[BEGIN]

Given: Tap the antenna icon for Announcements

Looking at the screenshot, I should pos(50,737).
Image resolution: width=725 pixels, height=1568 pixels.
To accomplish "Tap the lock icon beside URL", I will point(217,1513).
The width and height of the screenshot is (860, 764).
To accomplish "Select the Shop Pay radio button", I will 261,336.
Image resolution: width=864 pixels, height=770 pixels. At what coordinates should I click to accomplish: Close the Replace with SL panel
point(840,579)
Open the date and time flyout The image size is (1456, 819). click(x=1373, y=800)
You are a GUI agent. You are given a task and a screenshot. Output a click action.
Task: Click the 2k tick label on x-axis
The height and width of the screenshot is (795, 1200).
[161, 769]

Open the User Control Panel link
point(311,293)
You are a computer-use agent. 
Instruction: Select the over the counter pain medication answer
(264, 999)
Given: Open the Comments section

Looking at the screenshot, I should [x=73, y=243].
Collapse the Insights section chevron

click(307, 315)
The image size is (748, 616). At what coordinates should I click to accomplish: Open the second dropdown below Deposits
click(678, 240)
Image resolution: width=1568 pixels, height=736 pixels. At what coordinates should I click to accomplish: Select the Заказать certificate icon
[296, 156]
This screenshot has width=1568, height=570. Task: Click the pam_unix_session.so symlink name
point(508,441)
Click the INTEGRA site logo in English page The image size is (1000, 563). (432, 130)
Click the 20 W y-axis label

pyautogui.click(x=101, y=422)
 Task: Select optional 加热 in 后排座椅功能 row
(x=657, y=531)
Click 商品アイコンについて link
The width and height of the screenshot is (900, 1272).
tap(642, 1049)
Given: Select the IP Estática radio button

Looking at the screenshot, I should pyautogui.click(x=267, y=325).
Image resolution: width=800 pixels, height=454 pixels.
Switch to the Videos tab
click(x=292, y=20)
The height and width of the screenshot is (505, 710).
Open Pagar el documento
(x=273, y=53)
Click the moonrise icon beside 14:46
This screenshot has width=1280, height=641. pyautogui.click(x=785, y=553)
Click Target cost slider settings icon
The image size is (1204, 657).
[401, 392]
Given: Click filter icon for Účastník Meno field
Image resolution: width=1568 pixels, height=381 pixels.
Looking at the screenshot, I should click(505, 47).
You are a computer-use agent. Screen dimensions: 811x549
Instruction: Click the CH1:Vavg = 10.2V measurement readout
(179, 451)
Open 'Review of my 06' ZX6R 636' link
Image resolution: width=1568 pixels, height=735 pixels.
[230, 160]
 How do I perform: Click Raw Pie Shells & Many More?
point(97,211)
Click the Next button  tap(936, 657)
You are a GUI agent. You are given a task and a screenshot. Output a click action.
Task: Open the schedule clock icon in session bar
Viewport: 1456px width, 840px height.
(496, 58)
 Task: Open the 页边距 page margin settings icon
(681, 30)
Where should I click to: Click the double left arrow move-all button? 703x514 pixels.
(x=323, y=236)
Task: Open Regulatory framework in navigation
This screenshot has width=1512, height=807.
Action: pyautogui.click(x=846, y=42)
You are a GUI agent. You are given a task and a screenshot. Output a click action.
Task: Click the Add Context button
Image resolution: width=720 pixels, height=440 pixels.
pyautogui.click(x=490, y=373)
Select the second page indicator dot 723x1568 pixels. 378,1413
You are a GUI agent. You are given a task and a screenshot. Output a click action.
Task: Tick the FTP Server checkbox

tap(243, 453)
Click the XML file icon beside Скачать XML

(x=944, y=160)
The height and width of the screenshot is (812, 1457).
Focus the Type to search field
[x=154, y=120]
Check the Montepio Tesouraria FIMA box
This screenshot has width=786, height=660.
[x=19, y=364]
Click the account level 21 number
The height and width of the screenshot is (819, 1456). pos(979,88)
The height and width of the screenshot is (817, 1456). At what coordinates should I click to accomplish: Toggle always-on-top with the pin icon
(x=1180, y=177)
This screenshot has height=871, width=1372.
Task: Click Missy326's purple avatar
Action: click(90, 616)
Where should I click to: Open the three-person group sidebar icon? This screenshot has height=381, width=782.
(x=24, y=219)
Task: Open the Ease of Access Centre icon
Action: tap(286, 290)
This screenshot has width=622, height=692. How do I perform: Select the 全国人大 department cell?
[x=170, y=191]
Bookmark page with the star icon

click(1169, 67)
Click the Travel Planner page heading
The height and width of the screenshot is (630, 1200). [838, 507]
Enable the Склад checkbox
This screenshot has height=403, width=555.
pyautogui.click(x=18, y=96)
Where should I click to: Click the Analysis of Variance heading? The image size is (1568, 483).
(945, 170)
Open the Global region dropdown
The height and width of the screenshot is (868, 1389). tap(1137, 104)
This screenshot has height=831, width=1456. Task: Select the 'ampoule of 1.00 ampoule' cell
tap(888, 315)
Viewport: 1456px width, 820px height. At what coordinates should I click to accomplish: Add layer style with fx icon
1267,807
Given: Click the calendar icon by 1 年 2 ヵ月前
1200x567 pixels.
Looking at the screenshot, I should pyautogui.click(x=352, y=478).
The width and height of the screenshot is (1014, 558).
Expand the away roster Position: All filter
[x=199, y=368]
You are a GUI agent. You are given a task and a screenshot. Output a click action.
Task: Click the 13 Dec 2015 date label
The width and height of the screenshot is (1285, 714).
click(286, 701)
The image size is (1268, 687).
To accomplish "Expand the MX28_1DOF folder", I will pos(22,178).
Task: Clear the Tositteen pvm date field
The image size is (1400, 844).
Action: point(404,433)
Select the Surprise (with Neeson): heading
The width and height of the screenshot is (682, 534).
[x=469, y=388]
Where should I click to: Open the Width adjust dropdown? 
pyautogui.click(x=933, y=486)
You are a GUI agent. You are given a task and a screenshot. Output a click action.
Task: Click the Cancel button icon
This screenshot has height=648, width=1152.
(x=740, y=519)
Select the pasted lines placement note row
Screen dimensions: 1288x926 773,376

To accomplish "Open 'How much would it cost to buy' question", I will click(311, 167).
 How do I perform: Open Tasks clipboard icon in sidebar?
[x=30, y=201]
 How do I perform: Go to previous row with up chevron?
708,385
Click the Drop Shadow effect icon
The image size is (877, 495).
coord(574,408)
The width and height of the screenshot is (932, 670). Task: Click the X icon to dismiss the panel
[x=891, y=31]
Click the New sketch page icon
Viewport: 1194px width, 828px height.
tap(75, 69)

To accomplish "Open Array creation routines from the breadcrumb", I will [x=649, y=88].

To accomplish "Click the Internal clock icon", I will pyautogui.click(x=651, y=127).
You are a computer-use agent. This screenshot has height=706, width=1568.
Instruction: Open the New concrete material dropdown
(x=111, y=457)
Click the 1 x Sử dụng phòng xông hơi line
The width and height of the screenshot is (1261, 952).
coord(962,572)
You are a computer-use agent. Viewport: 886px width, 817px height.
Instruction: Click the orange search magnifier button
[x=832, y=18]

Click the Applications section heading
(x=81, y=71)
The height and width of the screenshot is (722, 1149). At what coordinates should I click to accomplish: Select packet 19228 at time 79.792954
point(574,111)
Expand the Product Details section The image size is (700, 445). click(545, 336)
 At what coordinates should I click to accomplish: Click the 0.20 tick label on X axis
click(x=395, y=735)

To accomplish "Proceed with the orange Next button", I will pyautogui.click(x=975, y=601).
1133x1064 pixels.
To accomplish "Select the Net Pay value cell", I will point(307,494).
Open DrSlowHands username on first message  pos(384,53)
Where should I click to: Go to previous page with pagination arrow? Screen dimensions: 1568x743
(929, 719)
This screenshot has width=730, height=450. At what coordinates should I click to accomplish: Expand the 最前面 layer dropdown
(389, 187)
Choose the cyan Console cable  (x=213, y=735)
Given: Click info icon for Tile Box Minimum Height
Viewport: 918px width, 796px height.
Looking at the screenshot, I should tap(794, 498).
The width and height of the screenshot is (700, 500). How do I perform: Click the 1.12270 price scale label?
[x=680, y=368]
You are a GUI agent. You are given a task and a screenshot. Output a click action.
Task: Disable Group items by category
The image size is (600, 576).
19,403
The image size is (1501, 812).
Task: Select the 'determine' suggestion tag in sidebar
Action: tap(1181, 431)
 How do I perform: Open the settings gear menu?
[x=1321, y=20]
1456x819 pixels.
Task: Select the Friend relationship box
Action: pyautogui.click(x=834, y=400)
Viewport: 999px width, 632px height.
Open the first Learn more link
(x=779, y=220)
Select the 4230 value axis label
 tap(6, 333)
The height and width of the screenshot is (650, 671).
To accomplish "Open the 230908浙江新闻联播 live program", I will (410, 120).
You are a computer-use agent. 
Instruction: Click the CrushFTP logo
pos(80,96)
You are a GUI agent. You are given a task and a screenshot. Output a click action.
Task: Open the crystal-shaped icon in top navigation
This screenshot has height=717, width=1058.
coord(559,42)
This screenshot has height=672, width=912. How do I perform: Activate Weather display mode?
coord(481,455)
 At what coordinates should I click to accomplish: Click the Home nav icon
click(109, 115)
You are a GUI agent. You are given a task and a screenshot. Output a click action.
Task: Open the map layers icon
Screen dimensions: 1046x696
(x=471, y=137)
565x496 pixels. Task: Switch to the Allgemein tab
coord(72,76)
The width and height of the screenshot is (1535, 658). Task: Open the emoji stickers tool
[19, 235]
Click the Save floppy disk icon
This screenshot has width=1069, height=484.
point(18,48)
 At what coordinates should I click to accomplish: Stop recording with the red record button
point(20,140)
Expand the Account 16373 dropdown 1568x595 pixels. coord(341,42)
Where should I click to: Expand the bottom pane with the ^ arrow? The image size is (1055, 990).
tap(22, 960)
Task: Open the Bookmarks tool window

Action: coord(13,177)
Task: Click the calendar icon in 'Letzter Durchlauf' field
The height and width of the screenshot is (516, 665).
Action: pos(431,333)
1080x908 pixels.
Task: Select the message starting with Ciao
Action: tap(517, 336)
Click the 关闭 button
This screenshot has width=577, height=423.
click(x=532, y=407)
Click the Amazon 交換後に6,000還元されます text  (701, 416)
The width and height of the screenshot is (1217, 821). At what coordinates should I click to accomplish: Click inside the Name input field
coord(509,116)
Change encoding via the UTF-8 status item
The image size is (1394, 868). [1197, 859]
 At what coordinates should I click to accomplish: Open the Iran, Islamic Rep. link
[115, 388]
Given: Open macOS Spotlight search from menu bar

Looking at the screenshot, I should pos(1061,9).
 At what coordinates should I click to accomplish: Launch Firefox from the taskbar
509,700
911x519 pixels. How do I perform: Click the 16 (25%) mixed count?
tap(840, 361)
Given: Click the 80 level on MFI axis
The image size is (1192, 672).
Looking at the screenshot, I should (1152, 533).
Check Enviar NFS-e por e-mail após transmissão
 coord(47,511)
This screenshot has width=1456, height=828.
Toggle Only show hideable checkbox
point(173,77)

[END]

AIM OF THE EXERCISE: Duplicate the material starting at the line that contains "565x496 pixels. Task: Switch" and ending with the line that contains "Looking at the screenshot, I should (1152, 533).".

FULL ANSWER:
565x496 pixels. Task: Switch to the Allgemein tab
coord(72,76)
The width and height of the screenshot is (1535, 658). Task: Open the emoji stickers tool
[19, 235]
Click the Save floppy disk icon
This screenshot has width=1069, height=484.
point(18,48)
 At what coordinates should I click to accomplish: Stop recording with the red record button
point(20,140)
Expand the Account 16373 dropdown 1568x595 pixels. coord(341,42)
Where should I click to: Expand the bottom pane with the ^ arrow? The image size is (1055, 990).
tap(22, 960)
Task: Open the Bookmarks tool window

Action: coord(13,177)
Task: Click the calendar icon in 'Letzter Durchlauf' field
The height and width of the screenshot is (516, 665).
Action: pos(431,333)
1080x908 pixels.
Task: Select the message starting with Ciao
Action: tap(517, 336)
Click the 关闭 button
This screenshot has width=577, height=423.
click(x=532, y=407)
Click the Amazon 交換後に6,000還元されます text  (701, 416)
The width and height of the screenshot is (1217, 821). At what coordinates should I click to accomplish: Click inside the Name input field
coord(509,116)
Change encoding via the UTF-8 status item
The image size is (1394, 868). [1197, 859]
 At what coordinates should I click to accomplish: Open the Iran, Islamic Rep. link
[115, 388]
Given: Open macOS Spotlight search from menu bar

Looking at the screenshot, I should pos(1061,9).
 At what coordinates should I click to accomplish: Launch Firefox from the taskbar
509,700
911x519 pixels. How do I perform: Click the 16 (25%) mixed count?
tap(840, 361)
Given: Click the 80 level on MFI axis
The image size is (1192, 672).
Looking at the screenshot, I should (1152, 533).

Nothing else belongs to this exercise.